-- begin Provided information --
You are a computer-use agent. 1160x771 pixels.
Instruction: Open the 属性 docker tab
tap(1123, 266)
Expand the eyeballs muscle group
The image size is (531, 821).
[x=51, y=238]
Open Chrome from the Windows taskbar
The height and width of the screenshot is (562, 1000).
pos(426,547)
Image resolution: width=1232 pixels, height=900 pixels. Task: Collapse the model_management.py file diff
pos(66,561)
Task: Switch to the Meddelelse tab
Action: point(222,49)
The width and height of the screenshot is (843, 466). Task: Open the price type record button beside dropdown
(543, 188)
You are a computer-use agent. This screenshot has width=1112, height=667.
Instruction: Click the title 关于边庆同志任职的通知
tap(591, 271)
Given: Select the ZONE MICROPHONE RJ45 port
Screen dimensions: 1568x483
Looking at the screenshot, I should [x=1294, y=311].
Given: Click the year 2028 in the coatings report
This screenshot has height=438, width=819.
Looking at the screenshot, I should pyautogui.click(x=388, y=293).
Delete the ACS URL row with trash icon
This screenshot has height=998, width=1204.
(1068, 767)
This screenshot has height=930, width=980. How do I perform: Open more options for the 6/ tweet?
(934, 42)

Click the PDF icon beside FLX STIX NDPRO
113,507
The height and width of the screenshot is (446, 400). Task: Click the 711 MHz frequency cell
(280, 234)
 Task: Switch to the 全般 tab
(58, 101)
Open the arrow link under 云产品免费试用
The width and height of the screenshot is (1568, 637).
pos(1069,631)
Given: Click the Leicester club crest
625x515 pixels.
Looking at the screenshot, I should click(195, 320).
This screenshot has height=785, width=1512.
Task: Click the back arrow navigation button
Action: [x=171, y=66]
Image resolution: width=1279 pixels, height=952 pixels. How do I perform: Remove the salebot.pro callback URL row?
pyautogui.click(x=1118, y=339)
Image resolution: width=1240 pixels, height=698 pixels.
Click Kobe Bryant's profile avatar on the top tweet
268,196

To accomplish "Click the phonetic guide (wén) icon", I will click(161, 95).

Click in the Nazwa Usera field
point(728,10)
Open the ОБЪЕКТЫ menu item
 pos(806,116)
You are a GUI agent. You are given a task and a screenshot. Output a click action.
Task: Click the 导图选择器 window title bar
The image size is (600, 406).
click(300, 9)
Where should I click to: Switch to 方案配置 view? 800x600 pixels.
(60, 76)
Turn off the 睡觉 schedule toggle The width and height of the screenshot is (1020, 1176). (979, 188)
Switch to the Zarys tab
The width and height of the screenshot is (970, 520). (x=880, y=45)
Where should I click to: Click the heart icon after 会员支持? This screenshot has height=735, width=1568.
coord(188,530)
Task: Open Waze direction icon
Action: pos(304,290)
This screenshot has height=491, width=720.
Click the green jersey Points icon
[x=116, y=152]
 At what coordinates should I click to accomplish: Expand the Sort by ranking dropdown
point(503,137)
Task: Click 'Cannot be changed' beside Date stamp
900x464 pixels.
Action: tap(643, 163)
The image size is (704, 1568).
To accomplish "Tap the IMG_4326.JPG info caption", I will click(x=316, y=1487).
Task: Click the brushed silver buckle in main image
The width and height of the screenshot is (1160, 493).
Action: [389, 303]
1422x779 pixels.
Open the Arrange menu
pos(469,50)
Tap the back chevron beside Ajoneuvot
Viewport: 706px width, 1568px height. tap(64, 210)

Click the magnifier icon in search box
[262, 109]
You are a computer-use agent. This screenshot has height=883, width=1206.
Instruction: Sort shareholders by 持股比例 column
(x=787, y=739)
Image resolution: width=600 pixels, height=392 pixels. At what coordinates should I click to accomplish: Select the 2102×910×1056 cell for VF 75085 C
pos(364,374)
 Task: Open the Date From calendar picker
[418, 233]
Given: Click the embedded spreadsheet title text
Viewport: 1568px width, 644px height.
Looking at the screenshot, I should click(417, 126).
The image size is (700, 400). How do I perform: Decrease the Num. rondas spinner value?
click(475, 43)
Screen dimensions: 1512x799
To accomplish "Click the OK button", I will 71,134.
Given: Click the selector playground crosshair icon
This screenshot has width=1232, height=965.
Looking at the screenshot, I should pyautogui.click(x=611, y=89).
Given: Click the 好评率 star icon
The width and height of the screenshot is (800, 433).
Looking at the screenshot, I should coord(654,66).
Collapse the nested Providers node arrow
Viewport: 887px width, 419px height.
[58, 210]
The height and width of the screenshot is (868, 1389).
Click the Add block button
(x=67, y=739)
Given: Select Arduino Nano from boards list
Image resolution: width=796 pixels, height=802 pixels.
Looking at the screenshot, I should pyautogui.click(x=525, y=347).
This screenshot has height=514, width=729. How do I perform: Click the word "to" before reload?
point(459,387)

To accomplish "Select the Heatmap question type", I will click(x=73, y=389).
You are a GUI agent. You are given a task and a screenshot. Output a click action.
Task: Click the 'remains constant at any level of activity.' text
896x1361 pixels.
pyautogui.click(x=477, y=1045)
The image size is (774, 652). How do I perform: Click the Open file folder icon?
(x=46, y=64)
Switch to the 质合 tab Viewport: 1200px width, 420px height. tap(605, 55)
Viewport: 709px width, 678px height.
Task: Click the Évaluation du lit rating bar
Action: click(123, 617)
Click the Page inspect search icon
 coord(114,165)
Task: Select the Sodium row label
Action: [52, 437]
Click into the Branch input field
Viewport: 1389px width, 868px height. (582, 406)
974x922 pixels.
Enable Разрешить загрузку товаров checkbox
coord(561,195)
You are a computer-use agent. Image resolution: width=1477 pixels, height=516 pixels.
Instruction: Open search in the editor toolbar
-- end Provided information --
Short exercise:
Substitute "desktop assistant" for every "computer-use agent" in the data above. Leave everything else unchanged and reproduce the data in full.

Expected output:
You are a desktop assistant. 1160x771 pixels.
Instruction: Open the 属性 docker tab
tap(1123, 266)
Expand the eyeballs muscle group
The image size is (531, 821).
[x=51, y=238]
Open Chrome from the Windows taskbar
The height and width of the screenshot is (562, 1000).
pos(426,547)
Image resolution: width=1232 pixels, height=900 pixels. Task: Collapse the model_management.py file diff
pos(66,561)
Task: Switch to the Meddelelse tab
Action: point(222,49)
The width and height of the screenshot is (843, 466). Task: Open the price type record button beside dropdown
(543, 188)
You are a desktop assistant. This screenshot has width=1112, height=667.
Instruction: Click the title 关于边庆同志任职的通知
tap(591, 271)
Given: Select the ZONE MICROPHONE RJ45 port
Screen dimensions: 1568x483
Looking at the screenshot, I should [x=1294, y=311].
Given: Click the year 2028 in the coatings report
This screenshot has height=438, width=819.
Looking at the screenshot, I should pyautogui.click(x=388, y=293).
Delete the ACS URL row with trash icon
This screenshot has height=998, width=1204.
(1068, 767)
This screenshot has height=930, width=980. How do I perform: Open more options for the 6/ tweet?
(934, 42)

Click the PDF icon beside FLX STIX NDPRO
113,507
The height and width of the screenshot is (446, 400). Task: Click the 711 MHz frequency cell
(280, 234)
 Task: Switch to the 全般 tab
(58, 101)
Open the arrow link under 云产品免费试用
The width and height of the screenshot is (1568, 637).
pos(1069,631)
Given: Click the Leicester club crest
625x515 pixels.
Looking at the screenshot, I should click(195, 320).
This screenshot has height=785, width=1512.
Task: Click the back arrow navigation button
Action: [x=171, y=66]
Image resolution: width=1279 pixels, height=952 pixels. How do I perform: Remove the salebot.pro callback URL row?
pyautogui.click(x=1118, y=339)
Image resolution: width=1240 pixels, height=698 pixels.
Click Kobe Bryant's profile avatar on the top tweet
268,196

To accomplish "Click the phonetic guide (wén) icon", I will click(161, 95).

Click in the Nazwa Usera field
point(728,10)
Open the ОБЪЕКТЫ menu item
 pos(806,116)
You are a GUI agent. You are given a task and a screenshot. Output a click action.
Task: Click the 导图选择器 window title bar
The image size is (600, 406).
click(300, 9)
Where should I click to: Switch to 方案配置 view? 800x600 pixels.
(60, 76)
Turn off the 睡觉 schedule toggle The width and height of the screenshot is (1020, 1176). (979, 188)
Switch to the Zarys tab
The width and height of the screenshot is (970, 520). (x=880, y=45)
Where should I click to: Click the heart icon after 会员支持? This screenshot has height=735, width=1568.
coord(188,530)
Task: Open Waze direction icon
Action: pos(304,290)
This screenshot has height=491, width=720.
Click the green jersey Points icon
[x=116, y=152]
 At what coordinates should I click to accomplish: Expand the Sort by ranking dropdown
point(503,137)
Task: Click 'Cannot be changed' beside Date stamp
900x464 pixels.
Action: tap(643, 163)
The image size is (704, 1568).
To accomplish "Tap the IMG_4326.JPG info caption", I will click(x=316, y=1487).
Task: Click the brushed silver buckle in main image
The width and height of the screenshot is (1160, 493).
Action: [389, 303]
1422x779 pixels.
Open the Arrange menu
pos(469,50)
Tap the back chevron beside Ajoneuvot
Viewport: 706px width, 1568px height. tap(64, 210)

Click the magnifier icon in search box
[262, 109]
You are a desktop assistant. This screenshot has height=883, width=1206.
Instruction: Sort shareholders by 持股比例 column
(x=787, y=739)
Image resolution: width=600 pixels, height=392 pixels. At what coordinates should I click to accomplish: Select the 2102×910×1056 cell for VF 75085 C
pos(364,374)
 Task: Open the Date From calendar picker
[418, 233]
Given: Click the embedded spreadsheet title text
Viewport: 1568px width, 644px height.
Looking at the screenshot, I should click(417, 126).
The image size is (700, 400). How do I perform: Decrease the Num. rondas spinner value?
click(475, 43)
Screen dimensions: 1512x799
To accomplish "Click the OK button", I will 71,134.
Given: Click the selector playground crosshair icon
This screenshot has width=1232, height=965.
Looking at the screenshot, I should pyautogui.click(x=611, y=89).
Given: Click the 好评率 star icon
The width and height of the screenshot is (800, 433).
Looking at the screenshot, I should coord(654,66).
Collapse the nested Providers node arrow
Viewport: 887px width, 419px height.
[58, 210]
The height and width of the screenshot is (868, 1389).
Click the Add block button
(x=67, y=739)
Given: Select Arduino Nano from boards list
Image resolution: width=796 pixels, height=802 pixels.
Looking at the screenshot, I should pyautogui.click(x=525, y=347).
This screenshot has height=514, width=729. How do I perform: Click the word "to" before reload?
point(459,387)

To accomplish "Select the Heatmap question type", I will click(x=73, y=389).
You are a GUI agent. You are given a task and a screenshot. Output a click action.
Task: Click the 'remains constant at any level of activity.' text
896x1361 pixels.
pyautogui.click(x=477, y=1045)
The image size is (774, 652). How do I perform: Click the Open file folder icon?
(x=46, y=64)
Switch to the 质合 tab Viewport: 1200px width, 420px height. tap(605, 55)
Viewport: 709px width, 678px height.
Task: Click the Évaluation du lit rating bar
Action: click(123, 617)
Click the Page inspect search icon
 coord(114,165)
Task: Select the Sodium row label
Action: [52, 437]
Click into the Branch input field
Viewport: 1389px width, 868px height. (582, 406)
974x922 pixels.
Enable Разрешить загрузку товаров checkbox
coord(561,195)
You are a desktop assistant. Image resolution: width=1477 pixels, height=516 pixels.
Instruction: Open search in the editor toolbar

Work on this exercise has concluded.